NARRATIVA DI IERI: ARUNDHATI ROY “IL DIO DELLE PICCOLE COSE”

Impossibile resistere al fascino di questo libro che, come la corrente di un fiume in piena, trascina con impeto nel mulinello dell’immaginario narrativo, anche se di immaginario c’è ben poco.

E’ il primo romanzo, capolavoro, della scrittrice indiana Arundhati Roy e risale all’ormai lontano 1997, eppure non smette di calamitare a sé il pubblico. Probabilmente è il linguaggio che l’autrice sfoggia nel testo a tradurre visioni, immagini e ambientazioni geografiche e interiori in grado di estraniare il lettore dal suo contesto e proiettarlo in un Kerala intriso di contraddizioni e pregiudizi.

Personaggi e luoghi affiorano delicatamente da una storia difficile e dolorosa, in cui numerosi flash back si intrecciano all’evolversi dei fatti.

Il punto di vista dominante è quello di due piccoli gemelli dizigotici che, alla fine degli anni ’60, osservano, decifrano e traducono la realtà circostante, seguendo i canoni interpretativi propri dell’infanzia.

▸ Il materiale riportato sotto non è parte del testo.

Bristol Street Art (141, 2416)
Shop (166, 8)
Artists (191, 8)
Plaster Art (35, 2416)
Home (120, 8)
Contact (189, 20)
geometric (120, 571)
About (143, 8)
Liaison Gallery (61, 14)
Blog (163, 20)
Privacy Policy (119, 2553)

Estha e Rahel, figli della bellissima ma sfortunata Ammu, amano per affezione e giudicano gli uomini senza tabù, guidati solo dalla sensibilità e dalla purezza dei sentimenti.

Purtroppo ruotano attorno a loro numerosi personaggi negativi, dall’aristocratica e prepotente nonna, alla zia Baby che, perfida, gode delle disgrazie altrui.

I nodi fondamentali del romanzo sono quindi l’amore, la gioia e la sofferenza ad esso legate e le insormontabili differenze di casta. E’ l’Intoccabile Velutha, dolce presenza accanto ad Ammu e ai suoi figli, a subire le conseguenze peggiori dei pregiudizi sociali, dai quali non viene risparmiata nemmeno la giovane donna, rea di un amore disonorante.

I due gemelli, tenuti separati, si rincontrano dopo 23 anni, ma Estha, a seguito delle profonde disperazioni vissute, ha deciso di non parlare più e chiudersi in un silenzio ricco di significati. E’ proprio il suo mutismo ad urlare il messaggio contenuto nel testo.

Arundhati ha sempre dichiarato di non credere al mito del professionismo, del successo letterario e della conseguente ricchezza. Dopo questo primo romanzo, con cui ha vinto il Booker Prize, si è dedicata a riflessioni su tematiche impegnate come la politica e le dighe, devastatrici di territori e uomini.

La lettura di questo testo mi ha permesso di conoscere uno spaccato particolare dell’India, lontano da quello turistico e commerciale. L’India degli amori impossibili, ancora legata a convenzioni e radici culturali discriminatorie, legami ostacolati ma indissolubili.

“Anche dopo, nelle tredici notti che seguirono la prima, per istinto si aggrapparono alle Piccole cose. Le Grandi Cose stavano acquattate dentro. Sapevano che non c’era posto dove potessero andare. Non avevano niente. Nessun futuro. Perciò si aggrappavano alle piccole cose”.